A male avatar rubbing his chest while making suggestive comments, though intended as playful banter with other male players, created a tense and uncomfortable experience for video game company executive Renee Gittins.
“While I found the experience to be extremely unpleasant, it did not reduce my interest in virtual reality gaming,” Gittins told Hypergrid Business. “Of course, I can’t say that I am the best example for dealing with the effects of such an experience, because I am one of the women who have continued gaming while battling sexism and harassment in games for the past decade and a half. There are plenty of women who would have reduced interest in virtual reality after such an experience, just as I have had many female friends drop out of gaming over the years.

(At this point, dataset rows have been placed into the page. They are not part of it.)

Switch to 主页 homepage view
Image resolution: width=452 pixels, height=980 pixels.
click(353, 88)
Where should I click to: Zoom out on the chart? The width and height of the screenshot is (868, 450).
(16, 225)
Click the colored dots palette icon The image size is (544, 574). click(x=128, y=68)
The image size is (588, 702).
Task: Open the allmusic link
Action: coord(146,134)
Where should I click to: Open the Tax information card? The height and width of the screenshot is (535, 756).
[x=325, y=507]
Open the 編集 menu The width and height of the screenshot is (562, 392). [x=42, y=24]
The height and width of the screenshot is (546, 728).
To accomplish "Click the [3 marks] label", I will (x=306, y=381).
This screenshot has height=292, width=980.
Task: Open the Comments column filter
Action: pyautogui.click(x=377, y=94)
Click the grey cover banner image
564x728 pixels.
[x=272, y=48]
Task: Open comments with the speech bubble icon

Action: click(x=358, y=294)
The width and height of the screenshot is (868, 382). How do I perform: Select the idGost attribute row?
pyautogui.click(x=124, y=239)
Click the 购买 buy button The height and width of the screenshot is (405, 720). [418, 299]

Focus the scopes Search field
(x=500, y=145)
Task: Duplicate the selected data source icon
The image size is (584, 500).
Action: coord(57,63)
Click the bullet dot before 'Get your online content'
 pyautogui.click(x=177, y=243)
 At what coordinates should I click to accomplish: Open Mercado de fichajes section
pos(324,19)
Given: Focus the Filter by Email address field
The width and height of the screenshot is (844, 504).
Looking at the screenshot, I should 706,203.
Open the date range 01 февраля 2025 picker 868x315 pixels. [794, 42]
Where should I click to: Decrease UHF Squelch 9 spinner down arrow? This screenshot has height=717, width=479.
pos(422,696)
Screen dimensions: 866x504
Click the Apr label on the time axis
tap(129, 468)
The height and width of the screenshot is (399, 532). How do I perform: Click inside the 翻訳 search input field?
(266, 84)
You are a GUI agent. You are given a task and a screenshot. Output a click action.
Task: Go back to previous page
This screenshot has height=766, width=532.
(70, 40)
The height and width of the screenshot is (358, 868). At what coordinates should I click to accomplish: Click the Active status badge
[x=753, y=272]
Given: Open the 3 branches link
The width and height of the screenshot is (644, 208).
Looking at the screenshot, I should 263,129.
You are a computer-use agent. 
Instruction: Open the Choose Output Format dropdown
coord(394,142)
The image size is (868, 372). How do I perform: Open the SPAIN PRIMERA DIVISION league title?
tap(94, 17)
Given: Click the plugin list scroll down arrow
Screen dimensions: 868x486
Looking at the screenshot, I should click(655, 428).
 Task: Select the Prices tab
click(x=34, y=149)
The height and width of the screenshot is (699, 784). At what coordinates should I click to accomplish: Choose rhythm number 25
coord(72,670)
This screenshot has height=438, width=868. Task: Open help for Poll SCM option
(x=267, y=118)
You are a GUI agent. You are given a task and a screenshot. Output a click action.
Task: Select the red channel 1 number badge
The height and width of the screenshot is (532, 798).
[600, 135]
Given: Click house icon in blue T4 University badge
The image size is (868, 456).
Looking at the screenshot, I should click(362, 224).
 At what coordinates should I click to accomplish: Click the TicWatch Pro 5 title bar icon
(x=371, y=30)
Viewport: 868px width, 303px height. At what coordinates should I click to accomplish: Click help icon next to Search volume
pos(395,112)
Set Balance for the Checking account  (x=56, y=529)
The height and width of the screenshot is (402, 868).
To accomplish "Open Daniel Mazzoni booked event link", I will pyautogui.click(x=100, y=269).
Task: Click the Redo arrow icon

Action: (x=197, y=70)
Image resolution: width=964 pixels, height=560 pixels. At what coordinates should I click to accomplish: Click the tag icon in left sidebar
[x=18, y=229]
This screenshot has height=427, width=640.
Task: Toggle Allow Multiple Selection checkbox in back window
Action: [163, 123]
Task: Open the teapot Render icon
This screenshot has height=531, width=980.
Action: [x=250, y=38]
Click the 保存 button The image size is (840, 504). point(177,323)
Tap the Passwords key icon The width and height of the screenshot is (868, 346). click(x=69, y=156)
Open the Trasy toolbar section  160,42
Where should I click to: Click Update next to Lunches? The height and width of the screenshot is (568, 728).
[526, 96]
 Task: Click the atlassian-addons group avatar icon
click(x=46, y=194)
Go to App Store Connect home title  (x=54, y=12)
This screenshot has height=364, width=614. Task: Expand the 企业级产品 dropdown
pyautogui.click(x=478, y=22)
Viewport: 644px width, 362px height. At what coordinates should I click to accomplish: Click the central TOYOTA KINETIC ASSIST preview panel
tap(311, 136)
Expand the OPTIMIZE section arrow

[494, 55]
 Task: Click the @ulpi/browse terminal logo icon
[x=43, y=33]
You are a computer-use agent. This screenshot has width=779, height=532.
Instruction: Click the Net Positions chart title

I just happen to be a particular stubborn breed.”
Widespread harassment, especially on virtual social networks, as a result of harassment could directly impact impact a company’s bottom line by costing them female users.
“The freedom to create, to make friends and to express oneself is what draws so much talent and energy to virtual reality,” said PookyMedia’s Amsterdam. “A climate where people are also free from harassment encourages more community and productivity.”
Many security options available for developers
Proactive companies have a variety of options for curbing virtual harassment before it starts, responding to it after it happens, and helping users protect themselves.
Platforms can allow users to easily report instances of harassment, filter offensive or abusive language, automatically put offenders on notice and then ban repeat offenders. Reporting functionality could include recordings of what occurred before and after the report was made.
That will not completely eliminate harassment, said Amsterdam, but it will definitely make players stop and think.
The worst offenders, those who are seriously dedicated to harassing others, may find ways around the automated controls. But many will change their behavior in order to continue using the platforms.
Giving users defensive capabilities will also help.
Features that people can use to project themselves in a virtual environment include include the option to mute or ignore other users, said Amsterdam. Event organizers could have the power to allow only invited guests, or to eject those who behave badly.
User can also be given the power to control who can see their avatars, to make other users invisible, to not show gestures or body motions, and to create bubbles of personal space that other users cannot enter, suggested Gittins.
“Obviously not all of these options work for all games, especially competitive multiplayer games, but they do help,” she said. “I have talked with many developers to help ensure that the virtual reality space and interactions can be controlled by the user so that harassment can be shut down immediately. Hopefully, these will reduce the occurrence and effects of these negative experiences.”
One platform with plenty of experience in dealing with virtual harassment is Second Life. Amsterdam hosts an in-world show called The 1st Question, a science-based quiz show, which has been a target of attacks from in-world harassers known as “griefers” in Second Life.
For example, in one case, the set had to be closed so that only invited guests were allowed to enter the region.
“To keep people away from the set itself we had an invisible barrier constructed so those who weren’t on the show were held back,” said Amsterdam.
In addition, the “particle” functionality was turned off for avatars in the area, and a second set was ready as a backup at an undisclosed location in case the griefers continued their attack from a neighboring region.
“There are certainly ways to contain these kinds of willful distractions,” she said.